**TASK STATEMENT**
Could you repeat all of the entries word for word, minus any pictures?

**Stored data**
================
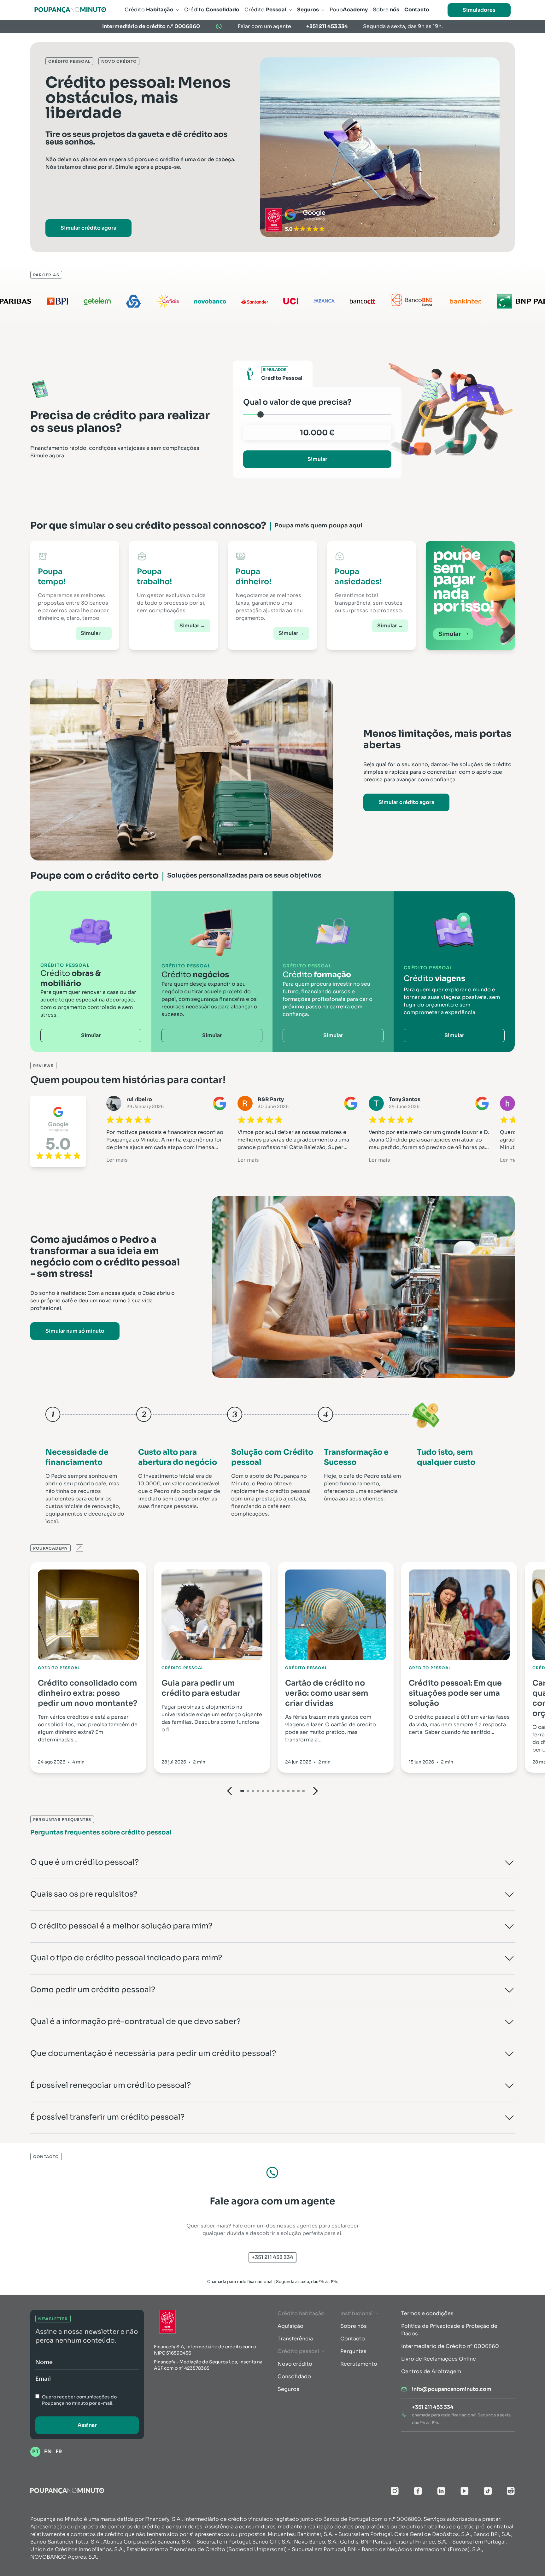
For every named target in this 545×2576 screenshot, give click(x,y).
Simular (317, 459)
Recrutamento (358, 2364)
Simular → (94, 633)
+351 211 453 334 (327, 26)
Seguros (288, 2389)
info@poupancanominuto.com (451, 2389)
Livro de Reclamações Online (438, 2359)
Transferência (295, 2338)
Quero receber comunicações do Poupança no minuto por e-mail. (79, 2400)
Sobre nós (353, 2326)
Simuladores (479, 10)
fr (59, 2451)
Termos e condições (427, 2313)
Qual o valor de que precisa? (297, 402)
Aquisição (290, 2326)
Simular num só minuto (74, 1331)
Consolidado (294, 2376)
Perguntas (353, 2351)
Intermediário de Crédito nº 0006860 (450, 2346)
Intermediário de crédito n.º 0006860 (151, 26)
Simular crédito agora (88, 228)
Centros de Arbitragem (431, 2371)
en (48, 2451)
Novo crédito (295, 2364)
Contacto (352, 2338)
================
**SOLUTION BELOW**
For every named target in this 545×2576 screenshot, give click(x,y).
Simular (317, 459)
Recrutamento (358, 2364)
Simular → (94, 633)
+351 211 453 334 (327, 26)
Seguros (288, 2389)
info@poupancanominuto.com (451, 2389)
Livro de Reclamações Online (438, 2359)
Transferência (295, 2338)
Quero receber comunicações do Poupança no minuto por e-mail. (79, 2400)
Sobre nós (353, 2326)
Simuladores (479, 10)
fr (59, 2451)
Termos e condições (427, 2313)
Qual o valor de que precisa? (297, 402)
Aquisição (290, 2326)
Simular num só minuto (74, 1331)
Consolidado (294, 2376)
Perguntas (353, 2351)
Intermediário de Crédito nº 0006860 (450, 2346)
Intermediário de crédito n.º 0006860 (151, 26)
Simular crédito agora (88, 228)
Centros de Arbitragem (431, 2371)
en (48, 2451)
Novo crédito (295, 2364)
Contacto (352, 2338)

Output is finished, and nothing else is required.